The virus is transmitted from the phloem when the aphid feeds. When the aphid feeds, virions go to the aphid's hind gut, the coat protein of the virus is recognised by the hindgut epithelium, and the virion is allowed to pass into the insect's hemolymph, where it can remain indefinitely, but the virus cannot reproduce inside the aphid. The virus is actively transported into the accessory salivary gland to be released into salivary canals and ducts. The virus is then excreted in the aphid saliva during its next feeding.

The host range of BYDVs consists of more than 150 species in the Poaceae; a large number of grasses both annual and perennial are alternate hosts to BYVD and can serve as reservoirs of the virus.

==Sources and spread==

There are two main sources by which a cereal crop might be infected

1. By non-migrant wingless aphids already present in the field and which colonise newly emerging crops. This is known as "green-bridge transfer".

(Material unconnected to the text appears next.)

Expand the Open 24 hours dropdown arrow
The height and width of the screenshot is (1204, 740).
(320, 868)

2. By winged aphids migrating into crops from elsewhere. These then reproduce and the offspring spread to neighbouring plants.

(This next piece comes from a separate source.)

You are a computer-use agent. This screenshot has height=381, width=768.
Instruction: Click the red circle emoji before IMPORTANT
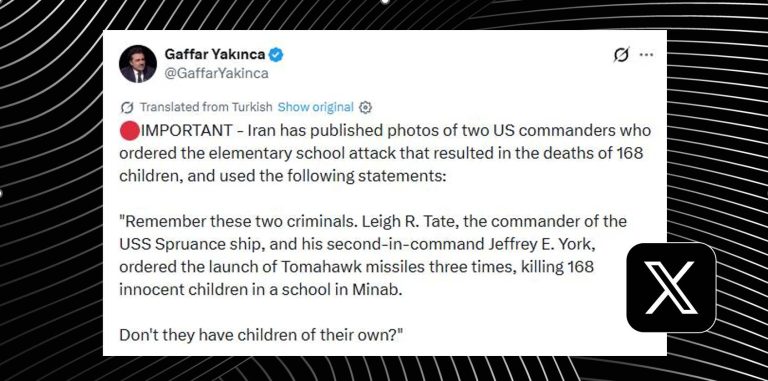point(129,132)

One aphid species in particular, Rhopalosiphum rufiabdominale, known as the rice root aphid, is commonly known to vector the virus to a range of cereal crops.

==Effect on yield==

This is variable since it depends on viral strain, time of infection and rate of spread. It can often cause losses equivalent to rusts. Most severe losses are from early infections and can be as high as 50%.

==Control==

"Green bridge" sources must be ploughed in as early as possible. Alternatively, a desiccant herbicide should be applied 10 days prior to cultivation. Insecticide sprays may be used at crop emergence. However, aphid control is often not worthwhile. Genetically resistant varieties, even if moderate, are often sufficient.

Drilling dates prior to mid-October favors attacks from winged migrant aphids. However, yield penalties may be experienced from late drilling. Insecticide sprays in this instance are therefore aimed at killing the aphids before significant spread can occur.